483.70(a)-(c) REQUIREMENT License/Comply w/ Fed/State/Locl Law/Prof Std:This is a less serious (but not lowest level) deficiency and is isolated to the fewest number of residents, staff, or occurrences. This deficiency is one that results in minimal discomfort to the resident or has the potential (not yet realized) to negatively affect the resident's ability to achieve his/her highest functional status.
§483.70(a) Licensure.
A facility must be licensed under applicable State and local law.

§483.70(b) Compliance with Federal, State, and Local Laws and Professional Standards.
The facility must operate and provide services in compliance with all applicable Federal, State, and local laws, regulations, and codes, and with accepted professional standards and principles that apply to professionals providing services in such a facility.

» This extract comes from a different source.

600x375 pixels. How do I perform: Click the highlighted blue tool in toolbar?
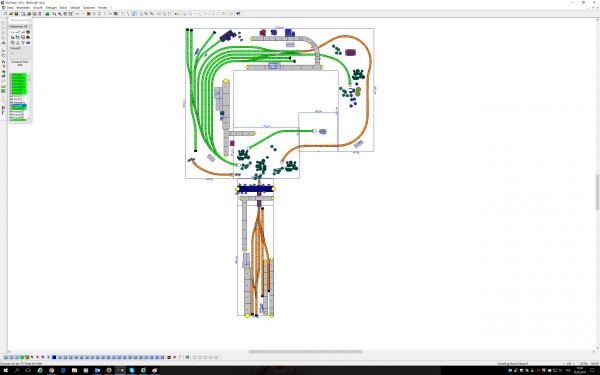coord(134,14)
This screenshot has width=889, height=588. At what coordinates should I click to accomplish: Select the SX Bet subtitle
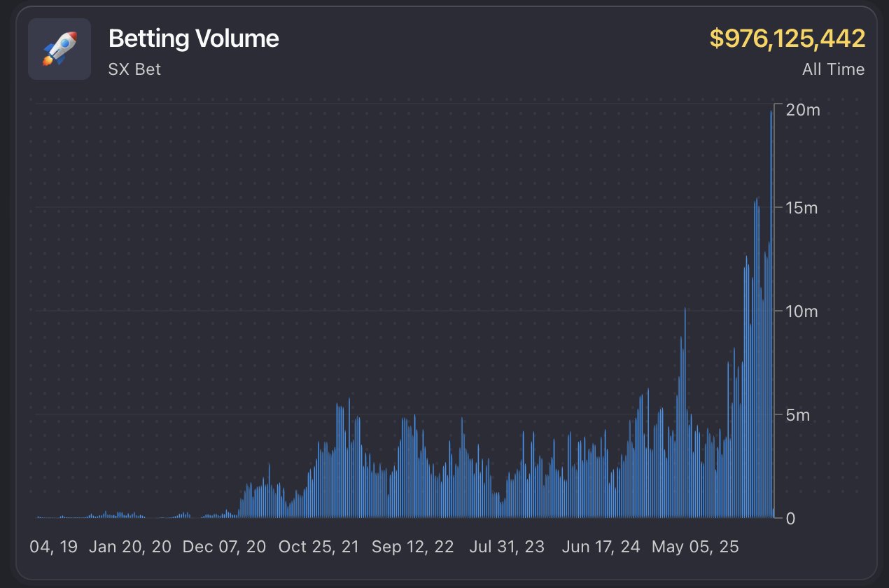click(134, 70)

§483.70(c) Relationship to Other HHS Regulations.
In addition to compliance with the regulations set forth in this subpart, facilities are obliged to meet the applicable provisions of other HHS regulations, including but not limited to those pertaining to nondiscrimination on the basis of race, color, or national origin (45 CFR part 80); nondiscrimination on the basis of disability (45 CFR part 84); nondiscrimination on the basis of age (45 CFR part 91); nondiscrimination on the basis of race, color, national origin, sex, age, or disability (45 CFR part 92); protection of human subjects of research (45 CFR part 46); and fraud and abuse (42 CFR part 455) and protection of individually identifiable health information (45 CFR parts 160 and 164). Violations of such other provisions may result in a finding of non-compliance with this paragraph.
Observations:
Based on review of facility financial documents, interviews with vendors and staff, it was determined that the facility failed to pay bills in a timely manner for services without which the residents' health and safety are potentially impacted.

Findings include:

28 PA Code Commonwealth of Pennsylvania Long Term Care Licensure Regulations, subsection 201.14(g), dated July 1, 2023, indicated that a facility owner shall pay in a timely manner bills incurred in the operation of a facility that are not in dispute and that are for services without which the residents' health and safety are jeopardized.

Review of facility provided Accounts Payable Ledger on 1/30/24, at 8:45 a.m., indicated Vendor 1 with an outstanding balance of $2,707.31 for services from October 2023, and "prior."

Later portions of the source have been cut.